The 10 Most Common Interview Mistakes (and How to Avoid Them)
Most interview failures come from a small set of predictable mistakes. Here are the 10 that show up most often — and exactly how to fix each one.
AI-powered with scored feedback and specific improvement tips.
1. Not Researching the Company
Interviewers immediately know when you haven't done your homework. Read the company's last 2 earnings calls or blog posts, know their main products, key competitors, and recent news. Take 60 minutes — it's the highest-ROI prep you can do.
2. Answering a Different Question Than Was Asked
Especially common in behavioral rounds. Candidates launch into a story before processing the actual question. Pause for 5 seconds, repeat the question back silently, then answer. If you're unsure, ask for clarification.
3. Vague, Unquantified Answers
"I improved performance" means nothing. "I reduced p99 latency from 4s to 180ms" is memorable. Always ask yourself: can I add a number here? Even estimates work: "roughly 20% improvement".
4. Talking About "We" Instead of "I"
Interviewers are hiring you, not your team. It's appropriate to give team context, but always bring it back to your specific role and contribution. "We shipped X — my piece was Y, which specifically involved Z."
5. Not Asking Questions
Not asking questions signals low interest. Prepare 3-5 genuine questions in advance. The best ones show you've thought about the role: "What does success look like at 6 months?" or "What's the biggest engineering challenge the team is facing this quarter?"
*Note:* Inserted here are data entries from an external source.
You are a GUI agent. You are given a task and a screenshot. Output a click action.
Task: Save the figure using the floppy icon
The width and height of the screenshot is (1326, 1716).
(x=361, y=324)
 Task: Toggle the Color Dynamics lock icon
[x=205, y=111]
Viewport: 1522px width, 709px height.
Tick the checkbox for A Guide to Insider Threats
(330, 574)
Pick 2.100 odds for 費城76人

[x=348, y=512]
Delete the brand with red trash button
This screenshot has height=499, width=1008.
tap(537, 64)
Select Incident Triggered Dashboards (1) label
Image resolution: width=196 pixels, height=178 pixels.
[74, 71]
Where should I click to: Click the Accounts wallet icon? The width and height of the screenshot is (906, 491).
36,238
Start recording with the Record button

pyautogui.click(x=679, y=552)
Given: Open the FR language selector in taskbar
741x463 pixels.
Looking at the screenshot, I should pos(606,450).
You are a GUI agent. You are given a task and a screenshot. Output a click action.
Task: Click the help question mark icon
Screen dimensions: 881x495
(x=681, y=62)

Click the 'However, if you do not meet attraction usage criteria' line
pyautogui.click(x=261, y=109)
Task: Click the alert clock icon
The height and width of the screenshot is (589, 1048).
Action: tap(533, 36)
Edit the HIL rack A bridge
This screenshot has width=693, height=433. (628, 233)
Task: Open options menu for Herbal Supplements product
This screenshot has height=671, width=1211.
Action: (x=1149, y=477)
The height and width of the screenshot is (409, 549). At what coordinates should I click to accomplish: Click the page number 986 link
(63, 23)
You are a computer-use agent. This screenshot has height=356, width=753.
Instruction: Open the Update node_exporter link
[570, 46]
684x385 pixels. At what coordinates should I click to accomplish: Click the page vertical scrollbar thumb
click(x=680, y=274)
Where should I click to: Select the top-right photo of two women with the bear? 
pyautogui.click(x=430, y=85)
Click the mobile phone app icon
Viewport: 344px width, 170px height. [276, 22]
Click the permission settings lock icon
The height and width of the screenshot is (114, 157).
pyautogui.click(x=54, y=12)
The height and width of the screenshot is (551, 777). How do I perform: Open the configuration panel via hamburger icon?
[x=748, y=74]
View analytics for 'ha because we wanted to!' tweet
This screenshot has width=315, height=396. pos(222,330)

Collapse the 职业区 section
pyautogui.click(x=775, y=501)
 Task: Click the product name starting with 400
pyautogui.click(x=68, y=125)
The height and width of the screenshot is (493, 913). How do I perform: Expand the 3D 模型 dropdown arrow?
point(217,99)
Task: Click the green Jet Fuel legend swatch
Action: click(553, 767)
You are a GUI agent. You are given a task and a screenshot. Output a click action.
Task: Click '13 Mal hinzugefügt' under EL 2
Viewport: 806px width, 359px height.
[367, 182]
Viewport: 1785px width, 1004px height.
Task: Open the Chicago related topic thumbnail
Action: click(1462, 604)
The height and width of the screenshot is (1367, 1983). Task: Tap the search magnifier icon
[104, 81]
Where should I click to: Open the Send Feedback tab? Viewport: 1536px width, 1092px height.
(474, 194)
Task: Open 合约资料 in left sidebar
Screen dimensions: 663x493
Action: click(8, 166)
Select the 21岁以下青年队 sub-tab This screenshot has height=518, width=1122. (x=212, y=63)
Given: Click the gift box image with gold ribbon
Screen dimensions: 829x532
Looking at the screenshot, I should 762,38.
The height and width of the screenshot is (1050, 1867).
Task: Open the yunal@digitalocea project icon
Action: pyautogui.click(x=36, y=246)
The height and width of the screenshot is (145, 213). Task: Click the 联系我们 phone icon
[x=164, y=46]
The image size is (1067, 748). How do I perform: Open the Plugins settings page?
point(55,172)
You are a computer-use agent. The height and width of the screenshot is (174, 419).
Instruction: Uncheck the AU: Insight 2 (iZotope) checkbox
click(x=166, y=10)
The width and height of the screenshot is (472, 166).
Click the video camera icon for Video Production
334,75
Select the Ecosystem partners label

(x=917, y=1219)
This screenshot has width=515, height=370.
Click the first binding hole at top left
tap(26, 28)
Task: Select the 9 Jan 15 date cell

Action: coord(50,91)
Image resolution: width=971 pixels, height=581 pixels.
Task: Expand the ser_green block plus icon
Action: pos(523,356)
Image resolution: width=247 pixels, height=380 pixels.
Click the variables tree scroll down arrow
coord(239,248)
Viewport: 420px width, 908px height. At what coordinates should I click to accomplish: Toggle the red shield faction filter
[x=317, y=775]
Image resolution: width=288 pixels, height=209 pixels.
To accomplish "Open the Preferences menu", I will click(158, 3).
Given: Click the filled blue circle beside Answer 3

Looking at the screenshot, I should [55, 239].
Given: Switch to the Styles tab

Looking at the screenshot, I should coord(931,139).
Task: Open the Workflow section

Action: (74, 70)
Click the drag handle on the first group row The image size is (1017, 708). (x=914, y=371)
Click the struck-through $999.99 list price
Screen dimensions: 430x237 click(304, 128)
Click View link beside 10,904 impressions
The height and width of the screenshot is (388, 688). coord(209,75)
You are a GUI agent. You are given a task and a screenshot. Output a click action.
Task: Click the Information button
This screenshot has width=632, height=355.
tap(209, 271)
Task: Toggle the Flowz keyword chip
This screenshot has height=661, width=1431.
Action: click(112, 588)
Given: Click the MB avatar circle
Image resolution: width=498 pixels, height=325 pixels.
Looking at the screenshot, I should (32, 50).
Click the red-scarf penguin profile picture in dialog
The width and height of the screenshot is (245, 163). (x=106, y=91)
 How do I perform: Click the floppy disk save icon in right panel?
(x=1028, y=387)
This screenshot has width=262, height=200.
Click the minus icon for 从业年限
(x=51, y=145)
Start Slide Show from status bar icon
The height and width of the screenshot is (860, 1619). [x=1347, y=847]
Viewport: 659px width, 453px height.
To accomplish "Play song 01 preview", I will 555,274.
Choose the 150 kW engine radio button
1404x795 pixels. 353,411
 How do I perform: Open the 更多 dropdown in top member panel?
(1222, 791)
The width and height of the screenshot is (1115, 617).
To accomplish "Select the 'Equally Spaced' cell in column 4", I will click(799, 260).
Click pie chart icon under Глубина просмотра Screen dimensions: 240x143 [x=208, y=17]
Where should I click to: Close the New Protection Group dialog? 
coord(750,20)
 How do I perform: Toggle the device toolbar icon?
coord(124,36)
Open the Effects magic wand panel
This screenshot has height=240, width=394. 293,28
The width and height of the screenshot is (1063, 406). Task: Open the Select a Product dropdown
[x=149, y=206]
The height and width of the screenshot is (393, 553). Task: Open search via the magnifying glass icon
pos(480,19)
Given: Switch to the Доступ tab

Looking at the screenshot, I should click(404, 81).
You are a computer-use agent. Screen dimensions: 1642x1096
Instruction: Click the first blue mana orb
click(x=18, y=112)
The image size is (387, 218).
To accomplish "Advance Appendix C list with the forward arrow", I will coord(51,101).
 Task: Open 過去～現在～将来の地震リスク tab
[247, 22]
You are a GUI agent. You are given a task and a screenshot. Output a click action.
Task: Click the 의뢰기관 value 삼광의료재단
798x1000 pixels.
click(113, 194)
6. Badmouthing Previous Employers
Even if justified, it raises red flags. Interviewers wonder what you'll say about them someday. Reframe: "I learned a lot at [company], and I'm looking for a place where [specific positive thing you value]."
7. Being Too Humble About Your Achievements
Many candidates downplay their work. The interview is not the time for modesty — it's the time to accurately represent your impact. You earned those results.
8. Not Practicing Out Loud
Reading your answers in your head feels the same as speaking them — but it isn't. Run 3+ mock interviews before the real thing. Use AI tools to get scored feedback without needing a human coach.
9. Ignoring Non-Verbal Communication
Slouched posture, avoiding eye contact, or a weak handshake can undermine an otherwise strong answer. Video interviews: look into the camera, not the screen. In person: sit forward, make eye contact, don't cross your arms.
10. Negotiating Too Early (or Not at All)
Don't discuss compensation in the first round unless asked. But never skip negotiation — 85% of employers have room to move on salary. The first offer is rarely the best offer.